In the study of complex numbers, two concepts play a central role: modulus and conjugate. They help us measure the size (magnitude) and provide symmetry across the real axis in the complex plane. These tools simplify algebraic manipulation, proofs of identities, and geometry of complex numbers. For JEE, KCET, and COMEDK exams, mastery of these concepts is crucial since many questions involve quick evaluation of modulus and conjugates.

1. The Modulus of a Complex Number

Definition

If z = a + ib, where a and b are real, then the modulus of z is:

|z| = √(a² + b²).

• It represents the distance of the point (a, b) from the origin in the Argand plane.
• Modulus is always non-negative real.

Properties of modulus

1. |z| ≥ 0, and |z| = 0 ⇔ z = 0.
2. |z₁ z₂| = |z₁| · |z₂|.
3. |z₁ / z₂| = |z₁| / |z₂| (z₂ ≠ 0).
4. |z|² = z z̅.
5. |z + w| ≤ |z| + |w| (Triangle Inequality).
6. |z − w| ≥ ||z| − |w||.

Examples

1. If z = 3 − 4i, then |z| = √(9 + 16) = 5.

» Dataset content:
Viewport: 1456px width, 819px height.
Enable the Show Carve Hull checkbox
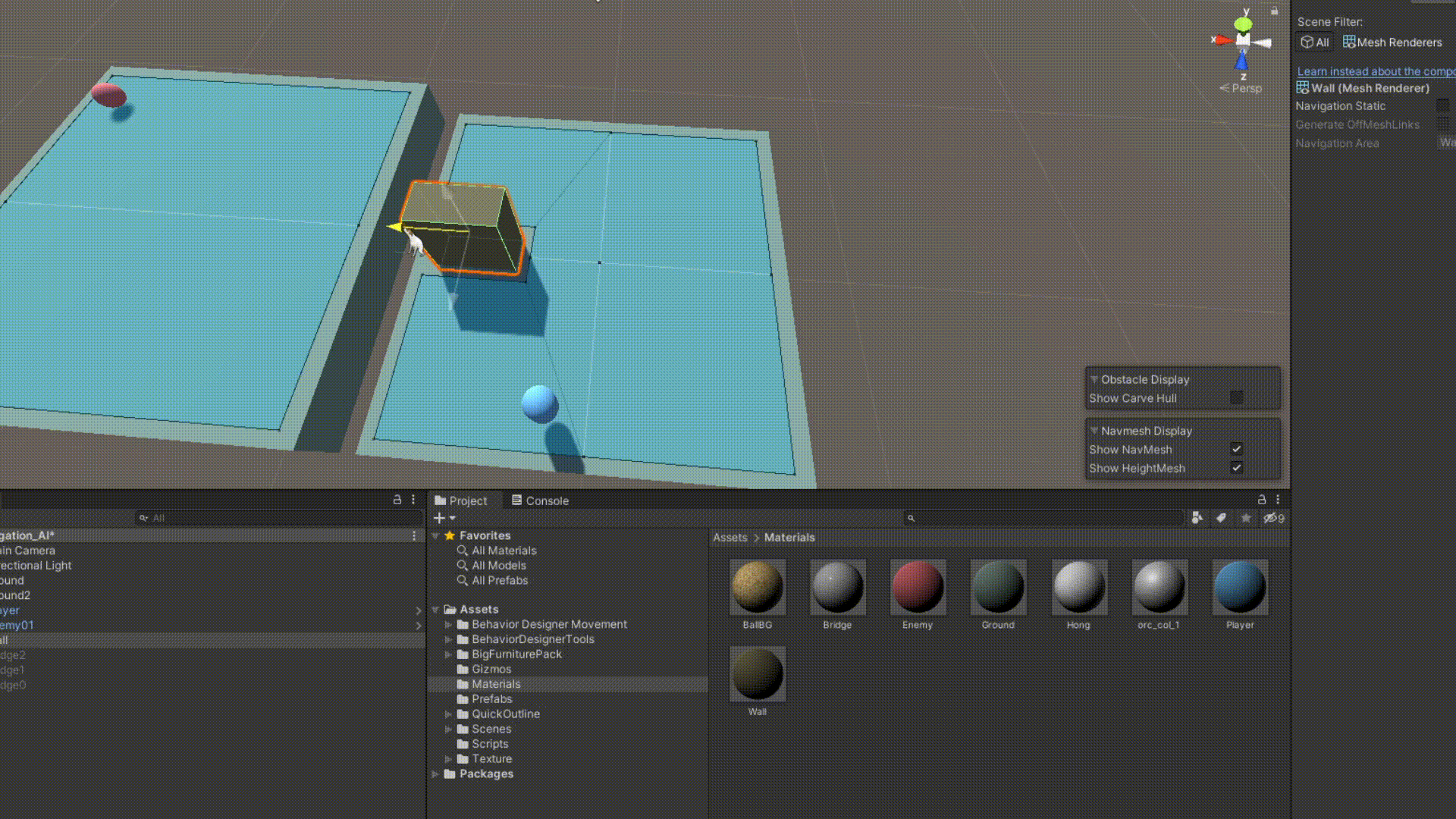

» Problems to solve:
**1.** Answer these questions about the passage on modulus and conjugate:
(a) Which exams does it name?
(b) What does the modulus represent in the Argand plane?
(c) What modulus does its example give for z = 3 − 4i?
**2.** Reproduce the part of the passage on modulus and conjugate that begins at the words "Properties of modulus" and stops after "6. |z − w| ≥ ||z| − |w||.".
You will not need the lines for anything here.

» Expected answers:
**1.**
(a) JEE, KCET, and COMEDK.
(b) The distance of the point (a, b) from the origin.
(c) 5.

**2.**
Properties of modulus

1. |z| ≥ 0, and |z| = 0 ⇔ z = 0.
2. |z₁ z₂| = |z₁| · |z₂|.
3. |z₁ / z₂| = |z₁| / |z₂| (z₂ ≠ 0).
4. |z|² = z z̅.
5. |z + w| ≤ |z| + |w| (Triangle Inequality).
6. |z − w| ≥ ||z| − |w||.